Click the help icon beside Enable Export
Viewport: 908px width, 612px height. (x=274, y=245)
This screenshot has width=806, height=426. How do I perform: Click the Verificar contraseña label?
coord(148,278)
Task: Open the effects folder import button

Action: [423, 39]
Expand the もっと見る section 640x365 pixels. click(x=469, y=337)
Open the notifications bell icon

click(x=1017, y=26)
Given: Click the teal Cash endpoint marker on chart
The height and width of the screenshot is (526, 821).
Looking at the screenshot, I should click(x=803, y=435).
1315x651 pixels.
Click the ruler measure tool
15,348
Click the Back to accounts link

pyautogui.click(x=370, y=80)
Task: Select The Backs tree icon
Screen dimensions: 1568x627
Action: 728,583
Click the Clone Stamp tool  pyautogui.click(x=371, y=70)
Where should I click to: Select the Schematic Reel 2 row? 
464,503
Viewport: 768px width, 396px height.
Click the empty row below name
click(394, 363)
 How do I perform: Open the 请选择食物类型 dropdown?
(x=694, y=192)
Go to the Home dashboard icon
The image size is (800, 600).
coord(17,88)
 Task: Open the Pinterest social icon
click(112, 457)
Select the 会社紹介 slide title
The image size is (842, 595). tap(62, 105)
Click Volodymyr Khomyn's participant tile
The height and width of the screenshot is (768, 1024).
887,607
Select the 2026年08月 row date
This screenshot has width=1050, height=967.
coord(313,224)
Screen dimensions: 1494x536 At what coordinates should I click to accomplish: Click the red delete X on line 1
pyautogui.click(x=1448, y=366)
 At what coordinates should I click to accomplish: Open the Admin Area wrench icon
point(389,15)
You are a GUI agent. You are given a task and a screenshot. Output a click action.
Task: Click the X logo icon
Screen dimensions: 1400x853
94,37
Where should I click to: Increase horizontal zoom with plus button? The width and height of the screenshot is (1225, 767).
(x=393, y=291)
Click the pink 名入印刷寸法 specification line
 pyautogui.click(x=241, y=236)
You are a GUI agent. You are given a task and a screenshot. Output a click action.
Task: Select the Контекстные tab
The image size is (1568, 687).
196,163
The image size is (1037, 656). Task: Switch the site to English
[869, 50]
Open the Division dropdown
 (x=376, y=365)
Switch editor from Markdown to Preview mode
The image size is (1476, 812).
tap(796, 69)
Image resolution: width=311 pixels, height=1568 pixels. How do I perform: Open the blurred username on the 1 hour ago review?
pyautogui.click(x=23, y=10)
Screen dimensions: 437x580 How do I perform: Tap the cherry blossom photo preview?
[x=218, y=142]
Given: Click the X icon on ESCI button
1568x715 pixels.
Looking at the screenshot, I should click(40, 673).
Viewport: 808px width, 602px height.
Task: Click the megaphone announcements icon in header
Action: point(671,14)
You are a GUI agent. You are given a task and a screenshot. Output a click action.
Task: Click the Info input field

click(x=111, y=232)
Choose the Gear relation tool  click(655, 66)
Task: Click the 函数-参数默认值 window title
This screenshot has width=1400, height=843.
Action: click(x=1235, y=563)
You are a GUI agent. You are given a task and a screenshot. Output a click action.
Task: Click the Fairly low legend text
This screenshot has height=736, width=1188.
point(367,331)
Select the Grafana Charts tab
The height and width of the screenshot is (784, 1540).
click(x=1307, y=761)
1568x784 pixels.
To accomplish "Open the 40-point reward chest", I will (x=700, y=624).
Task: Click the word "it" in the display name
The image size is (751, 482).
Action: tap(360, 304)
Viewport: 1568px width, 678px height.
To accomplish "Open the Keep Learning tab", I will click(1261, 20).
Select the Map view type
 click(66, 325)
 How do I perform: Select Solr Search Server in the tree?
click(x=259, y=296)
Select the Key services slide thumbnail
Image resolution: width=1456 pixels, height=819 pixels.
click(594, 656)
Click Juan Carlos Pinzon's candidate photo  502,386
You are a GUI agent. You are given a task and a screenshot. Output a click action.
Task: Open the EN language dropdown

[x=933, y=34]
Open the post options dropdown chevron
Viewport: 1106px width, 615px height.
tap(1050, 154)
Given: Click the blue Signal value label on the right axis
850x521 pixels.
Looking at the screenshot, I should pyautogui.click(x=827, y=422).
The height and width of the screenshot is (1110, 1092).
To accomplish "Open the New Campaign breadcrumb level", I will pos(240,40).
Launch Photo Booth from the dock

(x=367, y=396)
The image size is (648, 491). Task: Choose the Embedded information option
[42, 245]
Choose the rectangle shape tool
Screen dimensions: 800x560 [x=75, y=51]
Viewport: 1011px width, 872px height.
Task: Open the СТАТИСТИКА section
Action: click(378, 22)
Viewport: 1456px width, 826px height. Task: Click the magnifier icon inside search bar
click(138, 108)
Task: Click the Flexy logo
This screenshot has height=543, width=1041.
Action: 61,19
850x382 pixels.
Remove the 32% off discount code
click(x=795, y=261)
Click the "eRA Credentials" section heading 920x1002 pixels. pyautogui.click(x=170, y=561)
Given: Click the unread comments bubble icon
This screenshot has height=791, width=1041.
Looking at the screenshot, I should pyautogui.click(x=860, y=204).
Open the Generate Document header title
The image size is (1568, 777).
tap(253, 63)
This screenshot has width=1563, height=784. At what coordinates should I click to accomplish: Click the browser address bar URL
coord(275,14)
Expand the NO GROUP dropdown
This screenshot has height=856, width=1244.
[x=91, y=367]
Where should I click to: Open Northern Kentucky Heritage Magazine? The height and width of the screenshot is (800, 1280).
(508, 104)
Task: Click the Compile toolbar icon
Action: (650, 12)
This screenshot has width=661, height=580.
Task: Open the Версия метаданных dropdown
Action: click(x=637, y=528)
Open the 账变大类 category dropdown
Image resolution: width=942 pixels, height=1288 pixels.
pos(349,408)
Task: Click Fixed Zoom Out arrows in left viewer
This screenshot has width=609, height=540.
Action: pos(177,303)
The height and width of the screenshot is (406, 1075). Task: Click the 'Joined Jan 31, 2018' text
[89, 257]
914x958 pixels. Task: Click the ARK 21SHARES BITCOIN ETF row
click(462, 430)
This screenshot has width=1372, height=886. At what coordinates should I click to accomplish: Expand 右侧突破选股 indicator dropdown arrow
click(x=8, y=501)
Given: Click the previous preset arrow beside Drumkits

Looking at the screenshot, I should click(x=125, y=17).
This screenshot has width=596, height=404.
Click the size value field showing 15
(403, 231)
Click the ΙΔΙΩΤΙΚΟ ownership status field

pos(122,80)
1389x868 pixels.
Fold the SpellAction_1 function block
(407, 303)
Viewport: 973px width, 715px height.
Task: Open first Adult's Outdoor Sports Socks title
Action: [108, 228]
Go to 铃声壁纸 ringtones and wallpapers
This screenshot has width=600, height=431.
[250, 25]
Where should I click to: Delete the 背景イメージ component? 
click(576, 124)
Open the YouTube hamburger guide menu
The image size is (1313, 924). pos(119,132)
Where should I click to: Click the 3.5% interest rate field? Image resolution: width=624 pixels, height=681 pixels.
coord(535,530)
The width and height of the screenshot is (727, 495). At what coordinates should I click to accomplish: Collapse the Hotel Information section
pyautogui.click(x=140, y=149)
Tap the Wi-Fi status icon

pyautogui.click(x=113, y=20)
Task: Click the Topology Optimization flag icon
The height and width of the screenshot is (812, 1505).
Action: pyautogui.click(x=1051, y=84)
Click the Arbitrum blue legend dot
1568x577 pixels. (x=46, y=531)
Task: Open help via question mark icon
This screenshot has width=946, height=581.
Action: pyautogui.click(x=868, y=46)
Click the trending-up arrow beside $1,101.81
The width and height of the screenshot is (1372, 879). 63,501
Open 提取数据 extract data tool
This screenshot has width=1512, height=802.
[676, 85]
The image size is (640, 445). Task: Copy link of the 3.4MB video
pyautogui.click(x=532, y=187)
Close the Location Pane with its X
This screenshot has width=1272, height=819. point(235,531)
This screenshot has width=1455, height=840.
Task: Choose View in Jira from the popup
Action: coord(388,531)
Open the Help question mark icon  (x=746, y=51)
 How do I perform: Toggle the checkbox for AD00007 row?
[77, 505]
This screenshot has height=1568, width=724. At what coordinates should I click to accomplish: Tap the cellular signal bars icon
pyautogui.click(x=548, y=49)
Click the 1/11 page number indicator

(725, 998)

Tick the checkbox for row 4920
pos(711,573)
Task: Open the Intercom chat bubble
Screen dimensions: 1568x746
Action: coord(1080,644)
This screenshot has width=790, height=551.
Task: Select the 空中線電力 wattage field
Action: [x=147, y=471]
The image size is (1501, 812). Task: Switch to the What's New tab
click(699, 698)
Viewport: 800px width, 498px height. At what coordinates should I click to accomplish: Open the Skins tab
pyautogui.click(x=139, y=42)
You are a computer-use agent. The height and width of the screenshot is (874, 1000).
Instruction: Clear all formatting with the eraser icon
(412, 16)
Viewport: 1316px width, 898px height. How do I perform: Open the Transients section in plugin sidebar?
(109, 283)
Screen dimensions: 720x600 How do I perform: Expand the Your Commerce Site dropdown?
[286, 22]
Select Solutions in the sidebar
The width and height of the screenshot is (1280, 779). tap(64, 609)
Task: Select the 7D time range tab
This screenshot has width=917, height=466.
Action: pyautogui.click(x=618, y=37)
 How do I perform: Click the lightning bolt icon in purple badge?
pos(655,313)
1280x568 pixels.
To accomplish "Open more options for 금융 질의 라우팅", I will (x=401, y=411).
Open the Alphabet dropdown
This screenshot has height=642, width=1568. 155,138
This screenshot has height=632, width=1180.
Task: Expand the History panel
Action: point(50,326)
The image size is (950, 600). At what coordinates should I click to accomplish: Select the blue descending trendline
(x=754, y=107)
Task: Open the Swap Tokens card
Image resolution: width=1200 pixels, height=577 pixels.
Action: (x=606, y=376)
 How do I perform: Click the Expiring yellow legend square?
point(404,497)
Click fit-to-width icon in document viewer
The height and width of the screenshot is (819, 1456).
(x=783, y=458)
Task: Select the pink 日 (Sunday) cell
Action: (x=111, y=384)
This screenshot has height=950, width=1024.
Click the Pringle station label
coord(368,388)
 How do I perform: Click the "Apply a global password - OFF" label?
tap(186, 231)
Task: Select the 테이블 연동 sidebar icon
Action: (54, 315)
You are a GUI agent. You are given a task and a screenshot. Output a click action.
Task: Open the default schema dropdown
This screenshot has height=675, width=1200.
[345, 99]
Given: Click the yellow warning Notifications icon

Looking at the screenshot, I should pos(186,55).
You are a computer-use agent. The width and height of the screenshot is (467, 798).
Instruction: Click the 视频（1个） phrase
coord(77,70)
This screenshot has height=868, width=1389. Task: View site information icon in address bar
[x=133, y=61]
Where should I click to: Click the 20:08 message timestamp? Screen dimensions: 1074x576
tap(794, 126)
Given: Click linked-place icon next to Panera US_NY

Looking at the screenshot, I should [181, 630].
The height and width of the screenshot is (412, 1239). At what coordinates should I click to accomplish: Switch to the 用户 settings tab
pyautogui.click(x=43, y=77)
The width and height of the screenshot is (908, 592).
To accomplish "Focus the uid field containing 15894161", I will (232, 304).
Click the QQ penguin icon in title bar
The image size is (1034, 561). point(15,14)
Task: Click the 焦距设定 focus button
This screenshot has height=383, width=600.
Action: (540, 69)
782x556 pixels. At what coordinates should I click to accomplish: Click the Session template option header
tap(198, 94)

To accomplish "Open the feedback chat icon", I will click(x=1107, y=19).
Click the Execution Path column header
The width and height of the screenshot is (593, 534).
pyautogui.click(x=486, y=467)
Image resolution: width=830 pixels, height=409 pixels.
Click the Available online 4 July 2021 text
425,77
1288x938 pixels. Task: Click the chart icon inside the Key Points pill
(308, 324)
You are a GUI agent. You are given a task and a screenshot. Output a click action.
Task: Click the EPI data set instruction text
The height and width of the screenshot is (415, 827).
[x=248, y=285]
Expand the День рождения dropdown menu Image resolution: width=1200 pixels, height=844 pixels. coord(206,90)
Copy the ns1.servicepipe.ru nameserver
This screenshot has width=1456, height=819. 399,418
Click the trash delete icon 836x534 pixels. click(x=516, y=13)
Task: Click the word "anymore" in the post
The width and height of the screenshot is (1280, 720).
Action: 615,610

Stated goal: Rewrite the records from the line containing "a global password" through the line containing "Click the trash", inclusive, replacing every occurrence of "header" with "heading" and leaving everything else unchanged.

Result for this task:
 How do I perform: Click the "Apply a global password - OFF" label?
tap(186, 231)
Task: Select the 테이블 연동 sidebar icon
Action: (54, 315)
You are a GUI agent. You are given a task and a screenshot. Output a click action.
Task: Open the default schema dropdown
This screenshot has height=675, width=1200.
[345, 99]
Given: Click the yellow warning Notifications icon

Looking at the screenshot, I should pos(186,55).
You are a computer-use agent. The width and height of the screenshot is (467, 798).
Instruction: Click the 视频（1个） phrase
coord(77,70)
This screenshot has height=868, width=1389. Task: View site information icon in address bar
[x=133, y=61]
Where should I click to: Click the 20:08 message timestamp? Screen dimensions: 1074x576
tap(794, 126)
Given: Click linked-place icon next to Panera US_NY

Looking at the screenshot, I should [181, 630].
The height and width of the screenshot is (412, 1239). At what coordinates should I click to accomplish: Switch to the 用户 settings tab
pyautogui.click(x=43, y=77)
The width and height of the screenshot is (908, 592).
To accomplish "Focus the uid field containing 15894161", I will (232, 304).
Click the QQ penguin icon in title bar
The image size is (1034, 561). point(15,14)
Task: Click the 焦距设定 focus button
This screenshot has height=383, width=600.
Action: (540, 69)
782x556 pixels. At what coordinates should I click to accomplish: Click the Session template option heading
tap(198, 94)

To accomplish "Open the feedback chat icon", I will click(x=1107, y=19).
Click the Execution Path column heading
The width and height of the screenshot is (593, 534).
pyautogui.click(x=486, y=467)
Image resolution: width=830 pixels, height=409 pixels.
Click the Available online 4 July 2021 text
425,77
1288x938 pixels. Task: Click the chart icon inside the Key Points pill
(308, 324)
You are a GUI agent. You are given a task and a screenshot. Output a click action.
Task: Click the EPI data set instruction text
The height and width of the screenshot is (415, 827).
[x=248, y=285]
Expand the День рождения dropdown menu Image resolution: width=1200 pixels, height=844 pixels. coord(206,90)
Copy the ns1.servicepipe.ru nameserver
This screenshot has width=1456, height=819. 399,418
Click the trash delete icon 836x534 pixels. click(x=516, y=13)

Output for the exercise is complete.